Supplied records →
────────────────

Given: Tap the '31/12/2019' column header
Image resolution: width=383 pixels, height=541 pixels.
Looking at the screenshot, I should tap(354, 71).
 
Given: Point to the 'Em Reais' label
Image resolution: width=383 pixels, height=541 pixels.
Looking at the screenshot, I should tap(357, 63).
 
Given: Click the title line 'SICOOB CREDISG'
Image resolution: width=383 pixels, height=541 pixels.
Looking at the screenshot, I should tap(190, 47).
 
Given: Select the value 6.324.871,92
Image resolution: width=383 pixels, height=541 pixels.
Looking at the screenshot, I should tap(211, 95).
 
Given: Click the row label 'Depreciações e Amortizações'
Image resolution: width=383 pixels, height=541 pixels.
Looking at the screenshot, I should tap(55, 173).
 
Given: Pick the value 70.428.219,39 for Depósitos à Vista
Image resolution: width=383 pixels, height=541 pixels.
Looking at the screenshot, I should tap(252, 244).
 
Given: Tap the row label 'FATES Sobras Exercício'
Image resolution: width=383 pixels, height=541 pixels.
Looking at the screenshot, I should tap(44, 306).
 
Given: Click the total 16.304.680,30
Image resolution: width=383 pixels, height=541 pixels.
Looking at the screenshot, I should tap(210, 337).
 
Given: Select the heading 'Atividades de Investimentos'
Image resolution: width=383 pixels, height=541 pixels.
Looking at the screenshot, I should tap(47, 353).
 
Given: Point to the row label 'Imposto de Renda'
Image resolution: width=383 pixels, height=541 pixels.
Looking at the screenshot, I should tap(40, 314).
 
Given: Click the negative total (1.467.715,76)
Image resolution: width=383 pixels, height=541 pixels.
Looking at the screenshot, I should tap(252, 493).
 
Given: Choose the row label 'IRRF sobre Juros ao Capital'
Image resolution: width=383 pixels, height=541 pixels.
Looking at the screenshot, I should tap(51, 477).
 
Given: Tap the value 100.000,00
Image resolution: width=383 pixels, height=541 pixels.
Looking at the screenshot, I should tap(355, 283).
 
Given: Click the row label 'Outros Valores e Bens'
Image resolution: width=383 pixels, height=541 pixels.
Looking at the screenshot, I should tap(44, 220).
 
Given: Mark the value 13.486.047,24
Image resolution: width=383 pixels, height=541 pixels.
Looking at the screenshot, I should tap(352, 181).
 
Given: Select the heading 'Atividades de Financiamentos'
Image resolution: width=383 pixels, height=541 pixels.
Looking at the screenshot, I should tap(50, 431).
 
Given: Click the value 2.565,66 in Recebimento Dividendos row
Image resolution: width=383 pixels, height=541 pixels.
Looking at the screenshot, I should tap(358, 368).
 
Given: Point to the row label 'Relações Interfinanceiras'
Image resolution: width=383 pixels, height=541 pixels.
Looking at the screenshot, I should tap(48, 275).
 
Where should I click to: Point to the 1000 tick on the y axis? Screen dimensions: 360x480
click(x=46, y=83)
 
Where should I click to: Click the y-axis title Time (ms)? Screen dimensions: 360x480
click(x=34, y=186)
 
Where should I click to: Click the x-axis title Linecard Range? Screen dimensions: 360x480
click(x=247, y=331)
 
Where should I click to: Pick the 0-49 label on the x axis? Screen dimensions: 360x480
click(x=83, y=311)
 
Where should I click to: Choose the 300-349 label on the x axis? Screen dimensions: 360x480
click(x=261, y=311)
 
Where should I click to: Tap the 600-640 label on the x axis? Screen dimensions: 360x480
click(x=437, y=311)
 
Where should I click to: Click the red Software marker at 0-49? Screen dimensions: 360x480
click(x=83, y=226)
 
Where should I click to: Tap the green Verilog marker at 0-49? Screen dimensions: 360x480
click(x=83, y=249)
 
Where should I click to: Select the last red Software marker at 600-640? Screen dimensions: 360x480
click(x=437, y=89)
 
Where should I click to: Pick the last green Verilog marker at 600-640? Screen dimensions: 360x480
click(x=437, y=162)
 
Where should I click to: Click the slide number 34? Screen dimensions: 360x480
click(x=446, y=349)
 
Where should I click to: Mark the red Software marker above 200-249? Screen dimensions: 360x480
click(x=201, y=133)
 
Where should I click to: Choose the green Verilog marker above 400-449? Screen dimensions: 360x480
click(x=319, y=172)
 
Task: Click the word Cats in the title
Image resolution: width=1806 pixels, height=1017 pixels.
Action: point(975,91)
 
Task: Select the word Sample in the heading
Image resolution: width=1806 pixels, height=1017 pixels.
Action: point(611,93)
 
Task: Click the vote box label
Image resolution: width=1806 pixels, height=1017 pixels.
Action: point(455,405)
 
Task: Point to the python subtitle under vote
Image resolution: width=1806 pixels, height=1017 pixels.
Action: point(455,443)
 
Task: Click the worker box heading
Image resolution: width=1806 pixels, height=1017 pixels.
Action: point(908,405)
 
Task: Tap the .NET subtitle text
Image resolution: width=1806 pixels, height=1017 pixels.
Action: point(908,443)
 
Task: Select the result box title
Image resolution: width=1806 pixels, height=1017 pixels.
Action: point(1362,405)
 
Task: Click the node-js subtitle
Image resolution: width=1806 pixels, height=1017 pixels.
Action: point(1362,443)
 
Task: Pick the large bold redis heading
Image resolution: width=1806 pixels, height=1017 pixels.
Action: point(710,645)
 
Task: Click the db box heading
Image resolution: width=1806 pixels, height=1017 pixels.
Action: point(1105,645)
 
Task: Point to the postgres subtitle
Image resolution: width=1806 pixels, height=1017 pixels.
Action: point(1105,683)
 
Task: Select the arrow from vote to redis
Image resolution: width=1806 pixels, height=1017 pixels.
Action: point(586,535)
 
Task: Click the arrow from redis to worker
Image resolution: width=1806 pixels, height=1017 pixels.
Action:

────────────────

Work required →
Rewrite the records starting at the line containing "Task: Click the worker box heading" and ending at the line containing "Action: point(586,535)", with "subtitle" changed to "caption" throughout and nothing else altered.

Full output →
Task: Click the worker box heading
Image resolution: width=1806 pixels, height=1017 pixels.
Action: point(908,405)
 
Task: Tap the .NET caption text
Image resolution: width=1806 pixels, height=1017 pixels.
Action: point(908,443)
 
Task: Select the result box title
Image resolution: width=1806 pixels, height=1017 pixels.
Action: point(1362,405)
 
Task: Click the node-js caption
Image resolution: width=1806 pixels, height=1017 pixels.
Action: point(1362,443)
 
Task: Pick the large bold redis heading
Image resolution: width=1806 pixels, height=1017 pixels.
Action: point(710,645)
 
Task: Click the db box heading
Image resolution: width=1806 pixels, height=1017 pixels.
Action: point(1105,645)
 
Task: Point to the postgres caption
Image resolution: width=1806 pixels, height=1017 pixels.
Action: point(1105,683)
 
Task: Select the arrow from vote to redis
Image resolution: width=1806 pixels, height=1017 pixels.
Action: point(586,535)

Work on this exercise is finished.